> _YOUR ASSIGNMENT_: From the line containing "You are a GUI" to the last line of the records below, transcribe everything exactly, pictures excluded.

- Opening Delimiter -

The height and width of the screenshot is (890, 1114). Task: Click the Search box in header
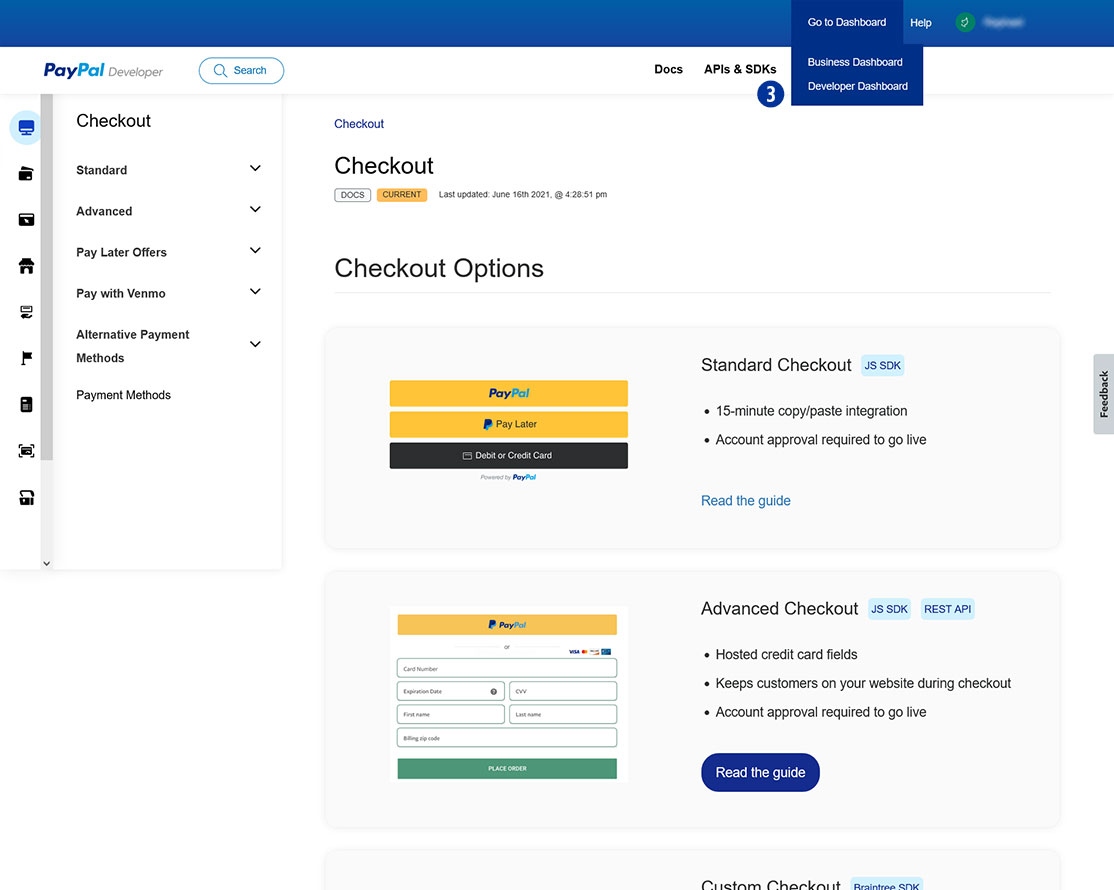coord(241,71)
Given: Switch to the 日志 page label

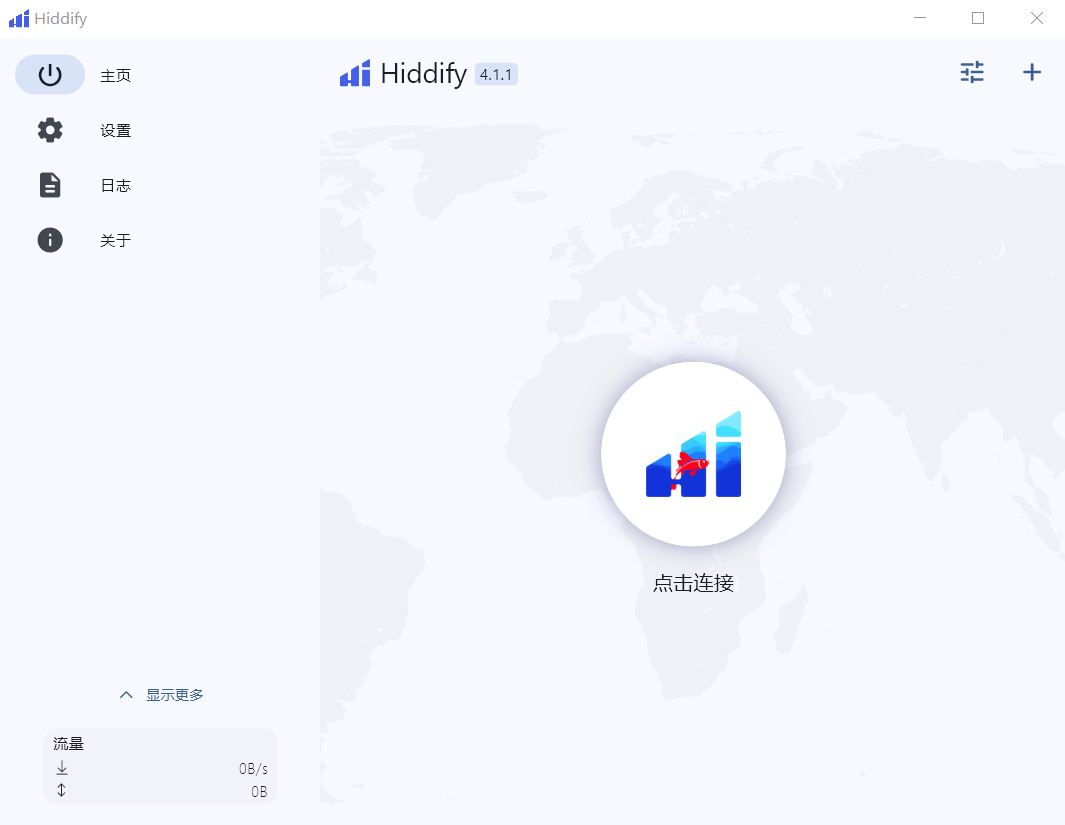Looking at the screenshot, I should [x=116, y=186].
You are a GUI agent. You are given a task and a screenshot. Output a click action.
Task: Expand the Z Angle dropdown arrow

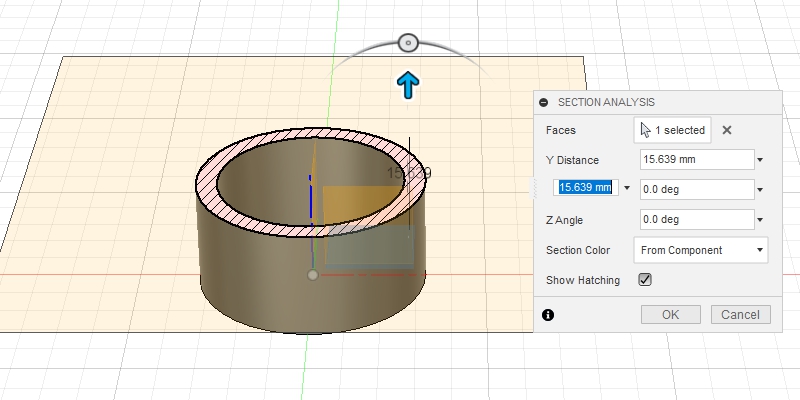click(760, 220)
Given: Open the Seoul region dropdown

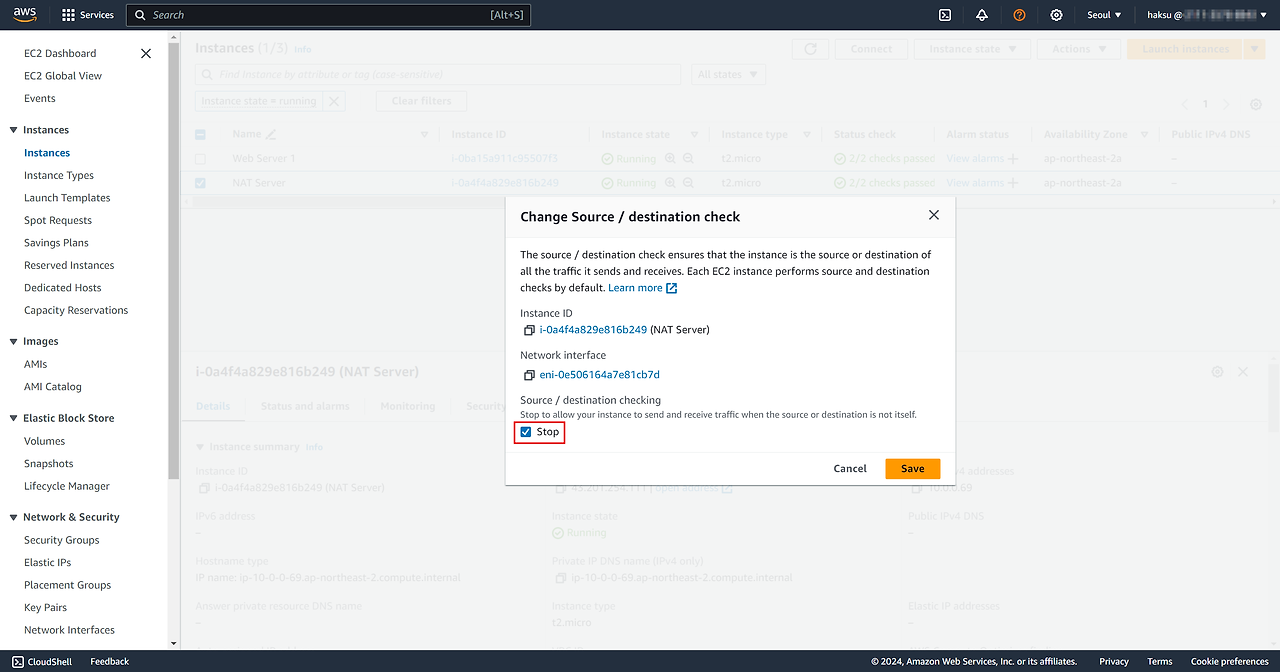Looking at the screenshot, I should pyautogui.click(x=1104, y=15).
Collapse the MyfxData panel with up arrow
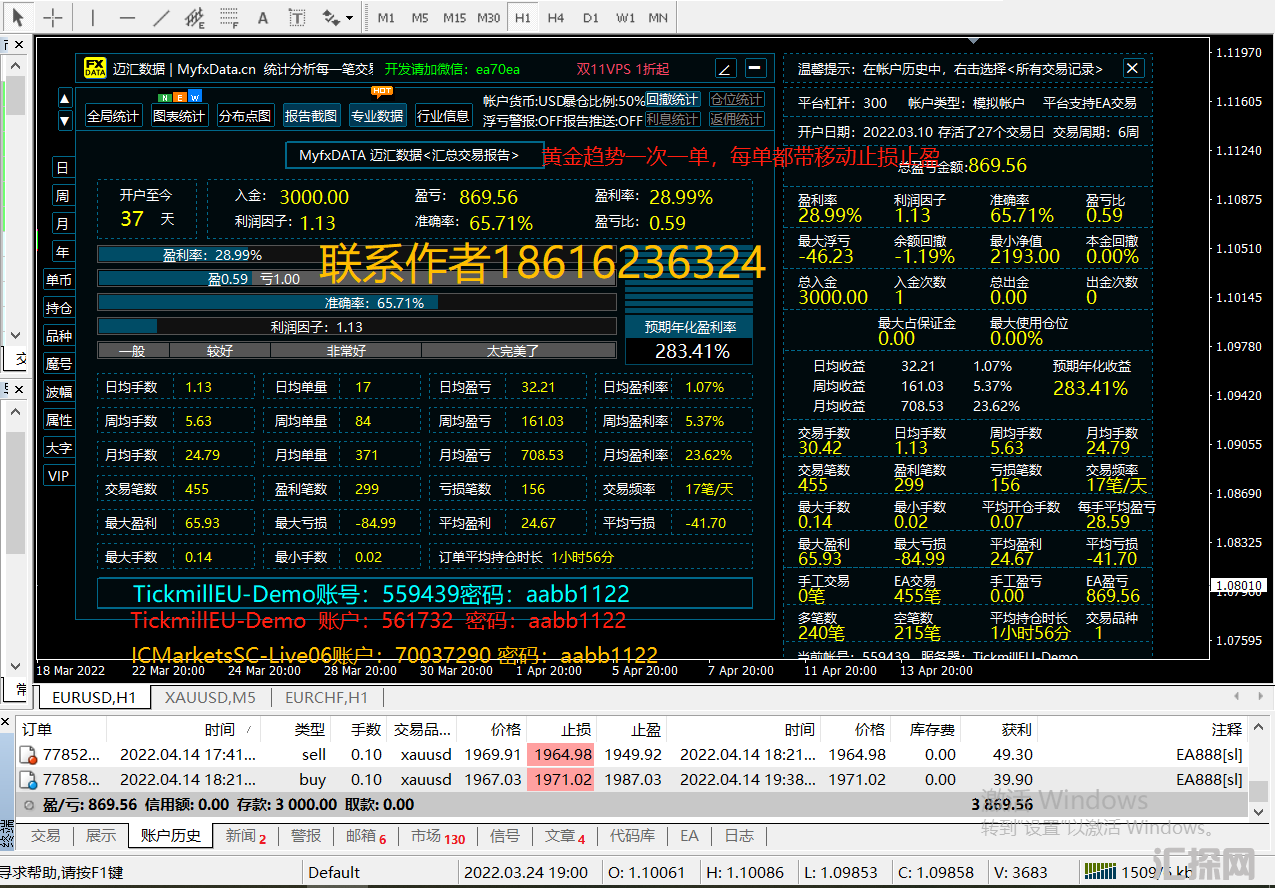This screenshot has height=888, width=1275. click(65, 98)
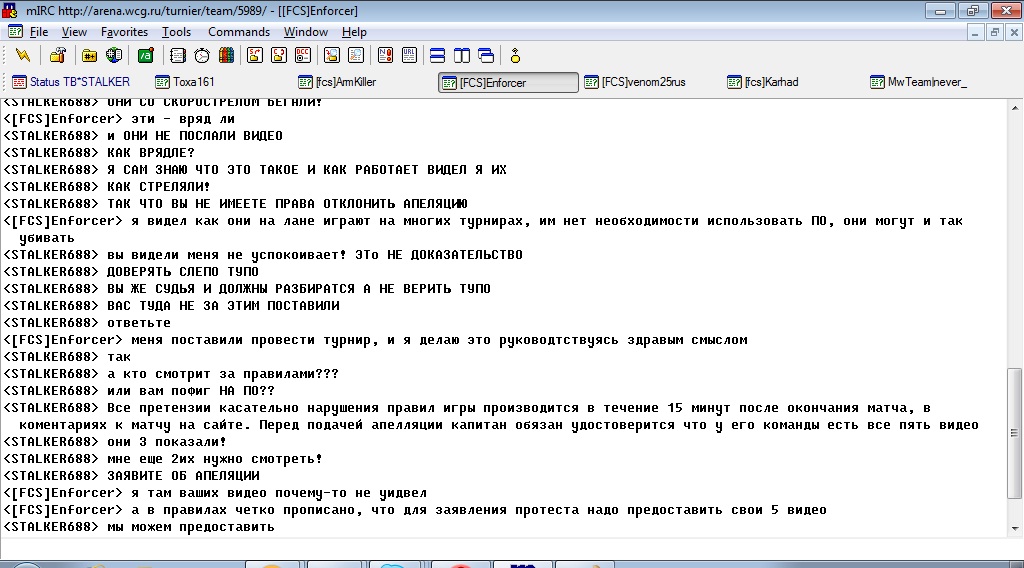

- Closing Delimiter -

> _ANSWER SECTION_:
You are a GUI agent. You are given a task and a screenshot. Output a click action.
Task: Expand the Z Angle dropdown arrow

click(760, 220)
Given: Open the Seoul region dropdown

Looking at the screenshot, I should pyautogui.click(x=1104, y=15).
Collapse the MyfxData panel with up arrow
This screenshot has height=888, width=1275. click(65, 98)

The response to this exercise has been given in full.